- **Requirement**: Starting with the line containing "Наличие пульта (458, 716)" and going on through the line containing "519-73-51 (139, 2466)", return the lines of the data below exactly, and only those.

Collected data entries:

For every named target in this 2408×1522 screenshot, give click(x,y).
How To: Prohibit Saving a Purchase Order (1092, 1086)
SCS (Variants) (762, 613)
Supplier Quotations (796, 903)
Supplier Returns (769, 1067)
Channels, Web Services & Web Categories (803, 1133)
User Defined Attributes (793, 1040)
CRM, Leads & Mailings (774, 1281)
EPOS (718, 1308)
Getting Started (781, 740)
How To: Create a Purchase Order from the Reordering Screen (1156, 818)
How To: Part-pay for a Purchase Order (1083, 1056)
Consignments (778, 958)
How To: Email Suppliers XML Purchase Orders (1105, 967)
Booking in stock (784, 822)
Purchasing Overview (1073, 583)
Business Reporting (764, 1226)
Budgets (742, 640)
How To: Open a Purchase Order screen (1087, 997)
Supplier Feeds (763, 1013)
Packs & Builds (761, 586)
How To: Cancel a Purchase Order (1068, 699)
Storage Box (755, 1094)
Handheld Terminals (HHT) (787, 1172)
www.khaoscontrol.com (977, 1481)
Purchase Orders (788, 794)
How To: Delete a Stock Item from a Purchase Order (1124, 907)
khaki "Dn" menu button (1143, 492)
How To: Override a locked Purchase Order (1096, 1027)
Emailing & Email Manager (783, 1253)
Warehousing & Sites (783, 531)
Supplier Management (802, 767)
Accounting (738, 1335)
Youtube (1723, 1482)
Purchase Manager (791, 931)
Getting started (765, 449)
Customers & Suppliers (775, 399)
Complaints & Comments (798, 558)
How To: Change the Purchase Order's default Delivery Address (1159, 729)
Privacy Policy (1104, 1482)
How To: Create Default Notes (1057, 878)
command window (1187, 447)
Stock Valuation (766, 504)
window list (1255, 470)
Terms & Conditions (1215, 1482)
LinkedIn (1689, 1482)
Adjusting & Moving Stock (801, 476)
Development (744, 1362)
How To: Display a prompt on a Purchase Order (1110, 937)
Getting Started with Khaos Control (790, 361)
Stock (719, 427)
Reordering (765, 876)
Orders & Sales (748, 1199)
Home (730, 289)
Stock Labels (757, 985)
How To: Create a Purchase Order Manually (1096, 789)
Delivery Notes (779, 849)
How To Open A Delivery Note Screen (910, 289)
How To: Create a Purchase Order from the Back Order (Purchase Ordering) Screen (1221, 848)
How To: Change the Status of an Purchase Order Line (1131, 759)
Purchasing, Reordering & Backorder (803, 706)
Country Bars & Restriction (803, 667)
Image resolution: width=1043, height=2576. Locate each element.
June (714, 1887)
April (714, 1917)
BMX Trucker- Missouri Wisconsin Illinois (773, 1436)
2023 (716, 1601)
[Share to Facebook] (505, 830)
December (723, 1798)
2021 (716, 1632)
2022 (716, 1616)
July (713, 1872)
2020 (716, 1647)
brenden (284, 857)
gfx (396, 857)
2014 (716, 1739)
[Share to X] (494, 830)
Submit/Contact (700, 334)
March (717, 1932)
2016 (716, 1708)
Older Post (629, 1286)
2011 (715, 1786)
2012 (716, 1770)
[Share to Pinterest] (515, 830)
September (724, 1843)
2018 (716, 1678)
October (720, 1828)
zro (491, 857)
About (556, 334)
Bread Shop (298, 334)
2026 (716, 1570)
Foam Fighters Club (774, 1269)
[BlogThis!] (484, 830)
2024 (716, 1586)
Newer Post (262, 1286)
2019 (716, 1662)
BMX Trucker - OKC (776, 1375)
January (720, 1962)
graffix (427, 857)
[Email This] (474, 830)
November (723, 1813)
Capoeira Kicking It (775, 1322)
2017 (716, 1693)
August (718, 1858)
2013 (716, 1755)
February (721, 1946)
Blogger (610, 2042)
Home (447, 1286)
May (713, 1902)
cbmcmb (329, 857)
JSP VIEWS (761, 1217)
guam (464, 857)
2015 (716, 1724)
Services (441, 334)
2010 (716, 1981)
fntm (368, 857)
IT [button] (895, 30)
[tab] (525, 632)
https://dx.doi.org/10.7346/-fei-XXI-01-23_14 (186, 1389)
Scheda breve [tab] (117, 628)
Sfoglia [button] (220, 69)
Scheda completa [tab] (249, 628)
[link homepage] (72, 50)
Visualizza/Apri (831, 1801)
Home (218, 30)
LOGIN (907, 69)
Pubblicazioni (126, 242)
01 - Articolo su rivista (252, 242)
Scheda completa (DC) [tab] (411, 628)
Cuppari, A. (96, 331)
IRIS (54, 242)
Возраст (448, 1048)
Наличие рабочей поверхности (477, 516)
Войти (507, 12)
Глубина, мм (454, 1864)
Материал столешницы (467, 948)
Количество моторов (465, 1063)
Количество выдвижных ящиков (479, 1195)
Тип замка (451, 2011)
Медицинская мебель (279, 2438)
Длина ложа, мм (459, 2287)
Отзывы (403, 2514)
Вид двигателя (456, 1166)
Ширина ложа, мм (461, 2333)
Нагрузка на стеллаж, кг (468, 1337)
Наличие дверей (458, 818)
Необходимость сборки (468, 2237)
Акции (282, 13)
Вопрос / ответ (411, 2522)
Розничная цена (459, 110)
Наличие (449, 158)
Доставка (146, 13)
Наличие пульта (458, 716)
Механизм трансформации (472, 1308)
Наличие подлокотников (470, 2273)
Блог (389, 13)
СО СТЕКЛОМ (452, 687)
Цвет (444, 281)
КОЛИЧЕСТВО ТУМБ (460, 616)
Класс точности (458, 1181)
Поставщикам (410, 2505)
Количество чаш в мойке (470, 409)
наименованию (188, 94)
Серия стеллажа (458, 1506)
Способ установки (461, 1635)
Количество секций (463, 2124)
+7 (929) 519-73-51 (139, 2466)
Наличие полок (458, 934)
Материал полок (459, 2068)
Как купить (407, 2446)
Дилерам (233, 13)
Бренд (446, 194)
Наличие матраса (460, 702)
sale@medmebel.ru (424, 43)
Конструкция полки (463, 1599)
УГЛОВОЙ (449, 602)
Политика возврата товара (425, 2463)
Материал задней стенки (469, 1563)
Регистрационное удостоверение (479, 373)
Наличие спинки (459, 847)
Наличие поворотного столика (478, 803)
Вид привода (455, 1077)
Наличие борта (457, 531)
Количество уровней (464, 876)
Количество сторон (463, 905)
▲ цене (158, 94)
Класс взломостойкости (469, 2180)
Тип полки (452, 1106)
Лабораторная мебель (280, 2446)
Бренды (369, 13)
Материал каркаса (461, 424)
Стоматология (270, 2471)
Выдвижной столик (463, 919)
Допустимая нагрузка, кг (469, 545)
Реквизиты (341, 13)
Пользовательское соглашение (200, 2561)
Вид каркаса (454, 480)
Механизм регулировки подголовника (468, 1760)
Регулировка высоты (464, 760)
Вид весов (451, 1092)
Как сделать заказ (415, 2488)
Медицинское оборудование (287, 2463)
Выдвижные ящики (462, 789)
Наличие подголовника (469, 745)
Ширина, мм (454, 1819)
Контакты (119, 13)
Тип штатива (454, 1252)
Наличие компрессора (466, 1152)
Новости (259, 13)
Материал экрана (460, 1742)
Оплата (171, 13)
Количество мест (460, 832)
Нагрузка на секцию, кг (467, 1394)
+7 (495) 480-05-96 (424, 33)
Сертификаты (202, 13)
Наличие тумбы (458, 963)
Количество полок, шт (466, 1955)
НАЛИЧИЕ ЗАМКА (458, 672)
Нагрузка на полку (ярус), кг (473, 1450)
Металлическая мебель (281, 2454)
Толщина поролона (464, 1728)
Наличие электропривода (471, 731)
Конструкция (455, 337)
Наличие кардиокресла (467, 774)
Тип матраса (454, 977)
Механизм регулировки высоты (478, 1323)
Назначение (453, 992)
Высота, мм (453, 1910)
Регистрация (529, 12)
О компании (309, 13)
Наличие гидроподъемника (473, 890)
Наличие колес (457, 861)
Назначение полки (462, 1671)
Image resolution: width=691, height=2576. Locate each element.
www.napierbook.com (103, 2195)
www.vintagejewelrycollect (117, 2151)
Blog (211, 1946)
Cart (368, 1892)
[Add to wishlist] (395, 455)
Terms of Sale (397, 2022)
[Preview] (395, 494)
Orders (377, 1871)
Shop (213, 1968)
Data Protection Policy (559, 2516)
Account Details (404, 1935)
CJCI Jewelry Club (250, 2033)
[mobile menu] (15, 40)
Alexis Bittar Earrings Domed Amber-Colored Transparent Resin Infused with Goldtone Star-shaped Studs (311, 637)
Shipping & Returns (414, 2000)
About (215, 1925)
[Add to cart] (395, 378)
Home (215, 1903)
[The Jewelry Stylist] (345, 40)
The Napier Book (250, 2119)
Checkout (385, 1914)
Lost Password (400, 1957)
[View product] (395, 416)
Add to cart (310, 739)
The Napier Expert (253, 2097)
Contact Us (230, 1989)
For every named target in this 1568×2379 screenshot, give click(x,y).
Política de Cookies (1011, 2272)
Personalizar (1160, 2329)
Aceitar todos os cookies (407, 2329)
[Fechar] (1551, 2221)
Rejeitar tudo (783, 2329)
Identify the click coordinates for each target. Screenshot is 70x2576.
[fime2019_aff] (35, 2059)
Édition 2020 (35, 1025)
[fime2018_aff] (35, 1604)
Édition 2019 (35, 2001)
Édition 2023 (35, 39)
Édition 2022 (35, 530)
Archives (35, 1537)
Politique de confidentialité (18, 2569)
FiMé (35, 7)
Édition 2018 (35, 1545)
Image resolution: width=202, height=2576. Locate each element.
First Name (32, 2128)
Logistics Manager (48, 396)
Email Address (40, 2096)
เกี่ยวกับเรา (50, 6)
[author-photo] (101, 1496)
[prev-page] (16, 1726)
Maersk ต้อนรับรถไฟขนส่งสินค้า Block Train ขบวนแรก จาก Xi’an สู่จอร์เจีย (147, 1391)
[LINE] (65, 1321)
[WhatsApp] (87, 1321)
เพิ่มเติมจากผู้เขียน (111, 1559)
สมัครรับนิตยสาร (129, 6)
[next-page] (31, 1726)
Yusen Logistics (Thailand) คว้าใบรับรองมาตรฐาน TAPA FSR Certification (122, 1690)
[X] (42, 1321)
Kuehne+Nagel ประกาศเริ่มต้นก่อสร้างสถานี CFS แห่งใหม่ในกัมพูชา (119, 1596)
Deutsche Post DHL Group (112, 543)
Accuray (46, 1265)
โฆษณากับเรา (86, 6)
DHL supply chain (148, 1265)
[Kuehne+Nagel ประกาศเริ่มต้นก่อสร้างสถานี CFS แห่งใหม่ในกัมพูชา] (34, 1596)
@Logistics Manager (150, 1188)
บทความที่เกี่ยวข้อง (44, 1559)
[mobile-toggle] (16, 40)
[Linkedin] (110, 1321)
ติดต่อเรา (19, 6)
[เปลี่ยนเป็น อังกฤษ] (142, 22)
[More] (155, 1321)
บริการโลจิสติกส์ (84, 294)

- **Solution to this exercise**:
Наличие пульта (458, 716)
Механизм трансформации (472, 1308)
Наличие подлокотников (470, 2273)
Блог (389, 13)
СО СТЕКЛОМ (452, 687)
Цвет (444, 281)
КОЛИЧЕСТВО ТУМБ (460, 616)
Класс точности (458, 1181)
Поставщикам (410, 2505)
Количество чаш в мойке (470, 409)
наименованию (188, 94)
Серия стеллажа (458, 1506)
Способ установки (461, 1635)
Количество секций (463, 2124)
+7 (929) 519-73-51 (139, 2466)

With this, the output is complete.